Whose Hype Machine Is It Anyway?

Michaelangelo Matos | September 24, 2008 5:00 am

Today sees a good, intense salvo from Ronan Fitzgerald, the Irish techno DJ and critic recently relocated to London (and, yes, a friend), about the nature of hype. As in, how anyone who complains about it is pretty much kidding themselves: “Hype is not created by some shadowed Illuminati behind the castle walls. Hype in the post-Internet age is you, me, and everybody else. We are the hype. People attacking hype are just more hype. Hype seems to have become a cheap way of referring to information overload.”

The post is specifically about dance music, as is Ronan’s wont; I suspect he’s talking even more specifically about Resident Advisor’s 2.0 (out of 5) review of SIS’s “Trompeta”–a track Fitzgerald has blogged enthusiastically about–which concerns itself largely with the record’s hype cycle. (There are lots of span classes in the post but no actual links.) Yet read the following paragraph and tell me he isn’t talking about rock or hip-hop or every other music Web folks tend to check for:

This reactive reviewing seems to lend itself to world weariness too easily. People are pretending they’re so in the scene that they hear others talking about a big hit record everywhere they go, when actually all this tells you is they probably spend all day on the Internet! I should know! If people could say “I’m sick of HEARING this record” that’d be interesting, but it seems they’re more sick of hearing about it.
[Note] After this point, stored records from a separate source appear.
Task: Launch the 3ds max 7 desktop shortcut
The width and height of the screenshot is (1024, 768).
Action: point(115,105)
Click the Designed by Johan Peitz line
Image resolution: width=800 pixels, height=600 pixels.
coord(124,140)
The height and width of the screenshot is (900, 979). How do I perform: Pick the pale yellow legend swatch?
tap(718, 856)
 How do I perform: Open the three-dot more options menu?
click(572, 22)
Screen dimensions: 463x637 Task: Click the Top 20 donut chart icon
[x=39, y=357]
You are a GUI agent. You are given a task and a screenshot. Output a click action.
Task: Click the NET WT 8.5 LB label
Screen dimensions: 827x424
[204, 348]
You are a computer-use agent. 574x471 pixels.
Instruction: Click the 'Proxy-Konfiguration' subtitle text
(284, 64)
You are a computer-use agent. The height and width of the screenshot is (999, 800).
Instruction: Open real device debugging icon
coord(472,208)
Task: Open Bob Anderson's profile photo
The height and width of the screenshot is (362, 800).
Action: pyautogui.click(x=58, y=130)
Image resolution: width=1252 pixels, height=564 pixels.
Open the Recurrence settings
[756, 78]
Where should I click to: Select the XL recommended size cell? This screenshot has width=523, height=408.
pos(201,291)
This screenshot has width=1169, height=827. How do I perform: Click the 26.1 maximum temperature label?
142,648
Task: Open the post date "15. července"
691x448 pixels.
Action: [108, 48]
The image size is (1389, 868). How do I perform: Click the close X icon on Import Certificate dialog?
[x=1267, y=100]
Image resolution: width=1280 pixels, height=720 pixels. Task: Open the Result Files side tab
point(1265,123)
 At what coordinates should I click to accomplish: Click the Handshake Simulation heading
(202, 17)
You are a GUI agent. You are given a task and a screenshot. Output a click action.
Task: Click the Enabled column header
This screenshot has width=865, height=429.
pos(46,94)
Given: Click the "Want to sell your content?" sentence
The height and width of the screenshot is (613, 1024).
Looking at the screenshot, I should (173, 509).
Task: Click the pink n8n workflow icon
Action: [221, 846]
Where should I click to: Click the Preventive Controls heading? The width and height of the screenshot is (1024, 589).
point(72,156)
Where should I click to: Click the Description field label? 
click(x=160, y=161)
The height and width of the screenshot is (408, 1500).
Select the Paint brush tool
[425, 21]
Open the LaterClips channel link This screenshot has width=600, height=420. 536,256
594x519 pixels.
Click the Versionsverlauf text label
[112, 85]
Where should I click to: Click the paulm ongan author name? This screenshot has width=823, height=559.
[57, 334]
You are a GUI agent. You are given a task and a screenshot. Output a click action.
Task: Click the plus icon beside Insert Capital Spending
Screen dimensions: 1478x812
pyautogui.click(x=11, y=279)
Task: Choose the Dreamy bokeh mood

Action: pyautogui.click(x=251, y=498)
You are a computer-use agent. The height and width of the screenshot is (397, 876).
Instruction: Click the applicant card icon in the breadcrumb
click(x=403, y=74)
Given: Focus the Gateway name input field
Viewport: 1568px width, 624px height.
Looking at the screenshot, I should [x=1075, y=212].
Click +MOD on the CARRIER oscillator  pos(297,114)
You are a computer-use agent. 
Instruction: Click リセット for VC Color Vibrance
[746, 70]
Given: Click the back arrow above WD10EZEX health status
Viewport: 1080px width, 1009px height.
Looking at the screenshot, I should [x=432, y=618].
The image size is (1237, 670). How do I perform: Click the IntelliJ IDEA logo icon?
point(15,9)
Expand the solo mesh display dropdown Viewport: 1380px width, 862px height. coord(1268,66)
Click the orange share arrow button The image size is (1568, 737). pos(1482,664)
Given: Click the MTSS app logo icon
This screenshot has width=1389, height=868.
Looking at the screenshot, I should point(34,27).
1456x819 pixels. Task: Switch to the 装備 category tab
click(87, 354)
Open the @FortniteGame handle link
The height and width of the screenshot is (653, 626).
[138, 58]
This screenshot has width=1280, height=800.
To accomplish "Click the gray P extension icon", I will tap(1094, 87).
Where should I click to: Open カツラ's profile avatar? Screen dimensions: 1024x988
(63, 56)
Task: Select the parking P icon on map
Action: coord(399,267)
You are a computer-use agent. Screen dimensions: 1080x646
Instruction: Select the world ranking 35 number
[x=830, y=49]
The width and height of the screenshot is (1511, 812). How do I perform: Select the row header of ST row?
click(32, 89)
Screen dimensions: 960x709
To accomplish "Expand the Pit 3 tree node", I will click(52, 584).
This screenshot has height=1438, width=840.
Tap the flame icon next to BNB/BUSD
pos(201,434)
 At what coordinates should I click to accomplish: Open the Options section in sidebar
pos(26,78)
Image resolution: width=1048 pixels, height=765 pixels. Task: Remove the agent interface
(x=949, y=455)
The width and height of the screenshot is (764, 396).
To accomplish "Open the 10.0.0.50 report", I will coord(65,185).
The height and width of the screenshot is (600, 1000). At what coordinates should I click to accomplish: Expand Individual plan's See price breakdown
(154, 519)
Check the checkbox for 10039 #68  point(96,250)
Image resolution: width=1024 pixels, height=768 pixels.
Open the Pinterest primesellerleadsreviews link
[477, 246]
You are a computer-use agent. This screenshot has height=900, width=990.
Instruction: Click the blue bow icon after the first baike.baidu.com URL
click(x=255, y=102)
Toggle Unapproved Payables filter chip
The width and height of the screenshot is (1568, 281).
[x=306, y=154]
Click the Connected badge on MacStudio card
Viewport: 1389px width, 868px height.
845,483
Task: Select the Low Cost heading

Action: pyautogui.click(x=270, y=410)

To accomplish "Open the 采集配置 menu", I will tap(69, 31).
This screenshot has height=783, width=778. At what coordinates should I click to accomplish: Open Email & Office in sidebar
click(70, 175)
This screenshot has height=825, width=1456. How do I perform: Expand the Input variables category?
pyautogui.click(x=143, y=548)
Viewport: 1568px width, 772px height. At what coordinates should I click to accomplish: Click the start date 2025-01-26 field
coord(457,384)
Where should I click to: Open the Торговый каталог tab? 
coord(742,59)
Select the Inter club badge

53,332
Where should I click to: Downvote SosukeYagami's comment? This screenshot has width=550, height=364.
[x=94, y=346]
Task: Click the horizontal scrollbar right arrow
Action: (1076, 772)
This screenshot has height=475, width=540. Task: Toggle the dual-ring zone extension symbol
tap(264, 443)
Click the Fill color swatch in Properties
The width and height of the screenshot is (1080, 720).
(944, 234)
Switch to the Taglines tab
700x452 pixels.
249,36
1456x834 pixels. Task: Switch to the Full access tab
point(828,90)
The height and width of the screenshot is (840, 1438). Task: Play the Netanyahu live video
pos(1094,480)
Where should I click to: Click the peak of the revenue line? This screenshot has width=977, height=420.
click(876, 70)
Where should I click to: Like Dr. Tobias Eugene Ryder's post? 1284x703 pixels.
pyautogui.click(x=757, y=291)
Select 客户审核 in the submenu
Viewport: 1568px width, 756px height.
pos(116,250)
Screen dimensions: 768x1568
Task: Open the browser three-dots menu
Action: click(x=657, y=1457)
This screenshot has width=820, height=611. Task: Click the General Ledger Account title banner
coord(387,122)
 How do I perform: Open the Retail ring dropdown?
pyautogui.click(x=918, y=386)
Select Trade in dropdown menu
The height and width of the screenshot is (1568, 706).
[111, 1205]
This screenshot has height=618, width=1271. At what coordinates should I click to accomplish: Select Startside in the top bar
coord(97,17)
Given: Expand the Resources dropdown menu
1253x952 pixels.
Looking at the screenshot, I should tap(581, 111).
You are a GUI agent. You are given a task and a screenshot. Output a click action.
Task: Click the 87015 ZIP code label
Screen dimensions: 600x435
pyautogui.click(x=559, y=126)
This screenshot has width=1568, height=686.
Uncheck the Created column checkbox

Obviously, “scene” is important in hip-hop or indie/alt-rock especially, as well as in dance music, but it’s the internet part that’s that matters here. The small pond takes on the aspects of a universe was never unique to the Web, as anyone who’s ever identified themselves as part of a not-online subculture will happily explain. But the instant-expert rate is higher now, and so is the burnout rate, and while I realize I go on about this almost every week I slip into my guest chair, these are both good things to guard against even if you’re not being paid to share your thoughts about music online or elsewhere. “Hype” won’t kill us all, but it may just make us sillier–and right now, it’s safe to say that’s the last thing anyone needs.